News Release

Let’s hear it for all the kids, Mr Premier

National Site

 

Kate Reynolds
Australian Democrats

Member of the Legislative Council

2004 News Releases index

 

Monday, May 3, 2004

The Australian Democrats have called on the Premier to extend his compassion for five asylum seeker children to all those who remain in detention in South Australia.

Democrats Refugee spokesperson Kate Reynolds MLC, who visited Baxter again on Saturday with Federal Democrats Leader Andrew Bartlett, welcomed the Premier’s comments in State Parliament today in relation to five children.  The High Court ruled last week that the Family Court did not have jurisdiction to release the children from detention.

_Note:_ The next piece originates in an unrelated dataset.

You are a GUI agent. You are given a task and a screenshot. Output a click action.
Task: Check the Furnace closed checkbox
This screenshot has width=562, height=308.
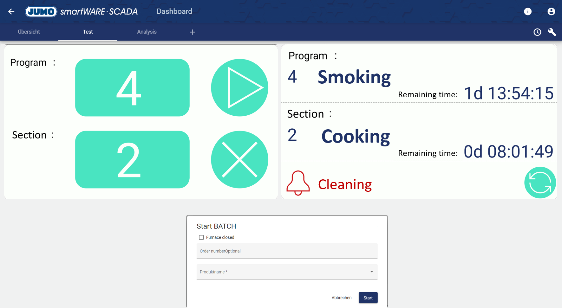[201, 237]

The children had been living in the community with carers for the past eight months but may be returned to Baxter in the future.

“We welcome the Premier’s decision to speak out for these children, and it is heartening to see that at last this government has acknowledged that it is not in the ‘best interest of these children’ to be detained at Baxter,” she said.

“However, there are still 27 other children, including a newborn baby, who remain in detention at Baxter Detention Centre and at the Pt Augusta Residential Housing Project.

“The Premier says that he has called on both the Prime Minister and the Minister for Immigration to show compassion for the five children.

“We now call on the Premier to lobby the Prime Minister for all families in Baxter to be released to community detention, including the family with a baby boy born just last week.

“Any parent who has sat down and talked with these families, as we have, will know that Australia’s mandatory detention scheme places unbearable strain on the parents as well as the children kept imprisoned for indefinite periods of time.

“Whilst the physical space available to the women and children in the Housing Project is an improvement over what is available for the fathers, older brothers and single men, everyone is suffering as a result of the women and children being forced to live apart from the men in their family in an attempt to provide a more normal life for their children.

“But, as one little girl asked Senator Bartlett on Saturday, ‘Why can’t my Daddy live with me – he hasn’t done anything wrong and I don’t like having to fill in an application form and wait for permission every time I want to see him.  He’s my daddy’.

All these children deserve the protection the Premier can offer – firstly by lobbying the Prime Minister, and secondly by using the South Australian Children’s Protection Act to ensure that they do not suffer more harm under Mike Rann’s watch.

“The time is now Mr Rann.  These families are desperate.”